┌─ Passage for review

NSF Grant Supports Winds of Change in Scientific Software
(Targeted News Service Via Acquire Media NewsEdge) BOISE, Idaho, Aug. 29 -- Boise State University issued the following news release:
Wind is a tricky thing. On a flat plain, its direction and speed -- or flow -- can be plotted with fairly simple calculations. When the terrain gets more complex, involving forested mountains, hills and seaside cliffs, so does the math, physics and computing.
This fact is the basis for a new interdisciplinary grant at Boise State designed to develop open-source software to help predict wind patterns, determine optimal placement of wind turbines and increase capacity on existing transmission lines. Ideally, turbines are set up to produce maximum wind energy in a "sweet spot" that offers plenty of wind power with structurally tolerable turbulence levels.
Four Boise State faculty received $500,000 over three years from the National Science Foundation's Division of Advanced Cyberinfrastructure, Software Infrastructure for Sustained Innovation Program. Their proposal is titled "GEM3D: Open-source Cartesian adaptive complex terrain atmospheric flow solver for GPU clusters."
Principal investigator is Inanc Senocak, an associate professor of mechanical and biomedical engineering with expertise in the field of computational fluid dynamics and parallel computing. Also working on the project are Grady Wright and Donna Calhoun in the Department of Mathematics, and Elena Sherman in the Department of Computer Science, each of them bringing unique expertise to the project.
"This is a good example of the types of activities going on at Boise State," said Wright. "It's an interdisciplinary proposal centered on a software idea, pushing the leading edge of what's going on in terms of computational abilities."
The project is part of the NSF's vision for a Cyberinfrastructure Framework for 21st (CIF21) Century Science and Engineering, which identifies advancing new computational infrastructure as a priority for driving innovation.
The CIF 21 vision reads, " Reducing the complexity of software will be a unifying theme across the CIF21 vision, advancing both the use and development of new software and promoting the ubiquitous integration of scientific software across all disciplines, in education, and in industry."

└─
┌─ Data section

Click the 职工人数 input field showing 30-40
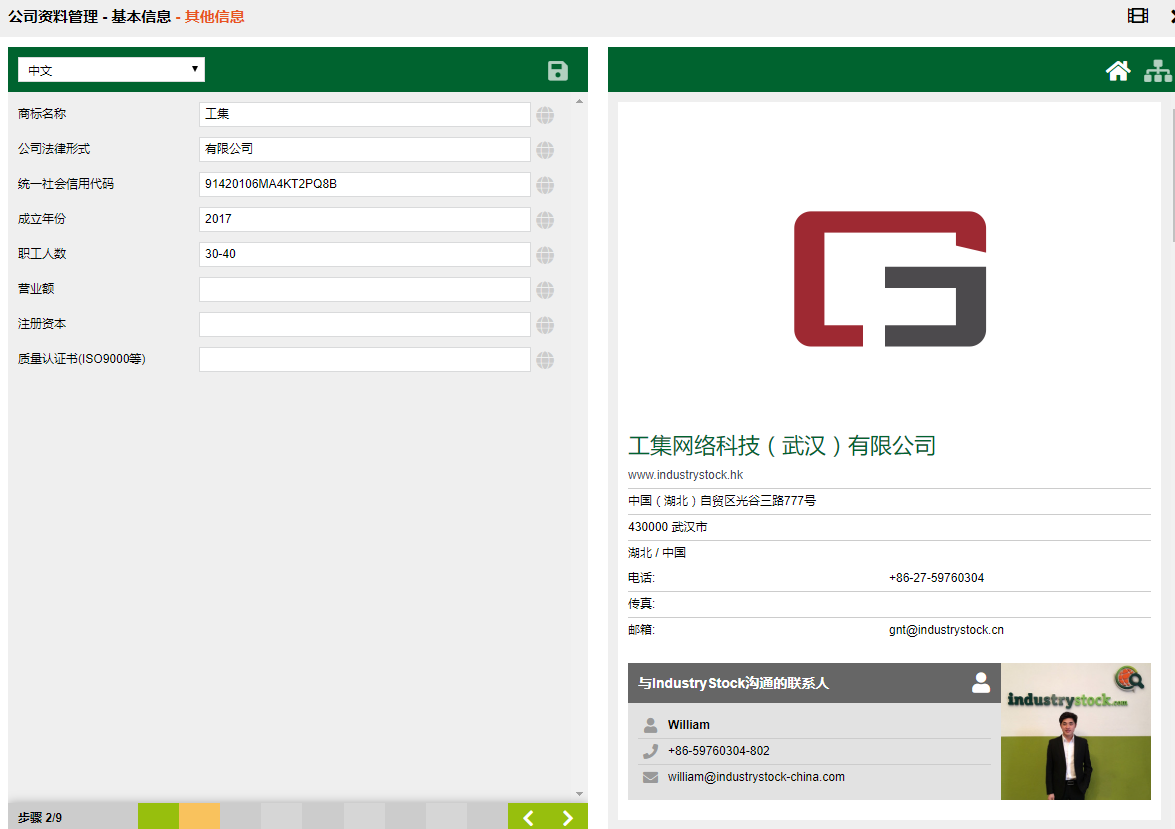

└─

- **Required action 1**
According to the news release on the wind software grant, how much funding did the four Boise State faculty receive, and over what period?
- **Required action 2**
Continue the news release on the wind software grant, picking up after its final sentence.
The listing has no connection to the news release on the wind software grant.

- **Exercise answer 1**
They received $500,000 over three years.

- **Exercise answer 2**
"This NSF program focuses on creating a new set of scientific software," said Senocak. "Since the 1980s and '90s, software language and practice have evolved and the hardware has changed immensely. Today's supercomputers use different software. Legacy codes are outdated or perform poorly."
Boise State's project not only will assist those involved in wind energy research and wind modeling, but also provide invaluable workforce experience for students in the development of the complex software that defines our age.
"In today's world, we have multiple people writing hundreds of thousands of lines of code to simulate a complex multiphysics problem," said Senocak. "How do we create and maintain these software efforts while making sure that the physics being simulated is right? We need to not only write a code and ensure high performance on supercomputers, but test and maintain our product, so others can continue the work and rely on the results."
The grant is part of the "Software Elements" phase of the NSF program. Researchers envision this as a stepping-stone to a second-level grant at the "Software Frameworks" phase. The final elements of the vision are "Software Institutes," which include work with multiple software frameworks and elements, and the reuse of software developed at all levels.
This material is based upon work supported by the National Science Foundation under Grant No. 1440638 to Boise State University. Any opinions, findings, and conclusions or recommendations expressed in this material are those of the authors and do not necessarily reflect the views of the National Science Foundation.